Em Guarulhos, na Grande São Paulo, segunda maior cidade do Estado, a dívida ativa no começo de 2023 era de R$ 5,4 bilhões, de acordo com o TCE. Em um ano, o município recebeu R$ 309 milhões e outros R$ 661 milhões foram cancelados da dívida ativa. Os números mais atuais divulgados da dívida ativa giram em torno de R$ 1,9 bilhão. A prefeitura local fez mutirão para tentar receber de devedores com 100% de desconto de juros no ano passado. Em 2022, o benefício foi de 90%. Esse método é utilizado por quase todos os municípios numa tentativa de conseguir angariar fundos.
Em Campinas, no interior do Estado, o saldo inicial do último ano era de R$ 12,2 bilhões. Em 12 meses, o Poder Executivo recebeu R$ 283 milhões. Cancelamentos foram de R$ 110,8 milhões. O saldo final apresentado ao TCE foi de R$ 4,4 bilhões. Dos 100 maiores devedores na cidade do interior, 97 são empresas e três pessoas físicas.
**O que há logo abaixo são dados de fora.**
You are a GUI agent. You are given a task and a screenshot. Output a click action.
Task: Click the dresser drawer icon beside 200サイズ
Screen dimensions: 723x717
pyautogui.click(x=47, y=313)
O secretário de Justiça, Peter Panutto, disse que a Prefeitura de Campinas trabalha com cronograma entre um ano e um ano e meio, em média, entre o inadimplemento e a cobrança judicial. “Vale destacar, porém, que o CNJ e o próprio TCE-SP recomendam que se dê maior atenção e tempo à cobrança extrajudicial, por força do imenso congestionamento de ações no Judiciário, o que levou a uma menor efetividade dessa cobrança quando comparado a outros meios. Por essa razão, o Município já tem estudos em andamento para atualização da legislação e ampliação de medidas para acordos amigáveis com os devedores, melhorando o cenário para todos”, disse ao Estadão.
A partir do momento em que o município recebe o valor que era devido, não há poder para gastar como bem entende. Isso dependerá de cada tributo. Há ainda a parte dos procuradores municipais que, geralmente, recebem de 10% a 20% dos ganhos oriundos de ações da dívida ativa.
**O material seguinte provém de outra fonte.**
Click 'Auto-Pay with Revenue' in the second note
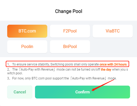This screenshot has width=137, height=106. pos(37,70)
Os movimentos das prefeituras para incentivar o pagamento ocorrem, principalmente, quando os municípios precisam de verba para movimentar caixa, explica Fonseca Filho. “Precisa botar dinheiro para dentro para poder girar. Não vai ter a liberdade de gastar com o que quiser, porque aí tem as amarrações orçamentárias, diretrizes orçamentárias, mas faz caixa. O Distrito Federal fez uma campanha forte ano passado para isso. É preciso chamar o pessoal a pagar. Faz pelo sistema eletrônico, a pessoa entra na internet, ela faz uma simulação de quitação de dívida, não precisa falar com ninguém, não precisa passar o constrangimento de ir ao balcão. Não tira do (valor) principal, que vem atualizado, mas tira juros e multa, que são acessórios e fazem uma grande diferença no montante”, disse.
Caso não consigam atingir metas de pagamento de dívidas de moradores ou empresas, os municípios são livres para continuar com programas de incentivo para quitação da dívida em qualquer período do ano.
Governo paulista quer receber R$ 3,7 bilhões até 2026
A nível estadual, o governo paulista estimou em fevereiro a dívida ativa em pouco mais de R$ 408 bilhões. São sete milhões de débitos inscritos, como Imposto sobre circulação de mercadorias e prestação de serviços (ICMS), Imposto de transmissão causa mortis e doação (ITCMD) e Imposto sobre a propriedade de veículos automotores (IPVA).
Com programa de incentivo ao pagamento, que ocorreu até abril, o governo de Tarcísio de Freitas (Republicanos) apresentou expectativa de receber R$ 700 milhões ainda em 2024, subindo para R$ 1,5 bilhão em 2025 e R$ 2,2 bilhões em 2026.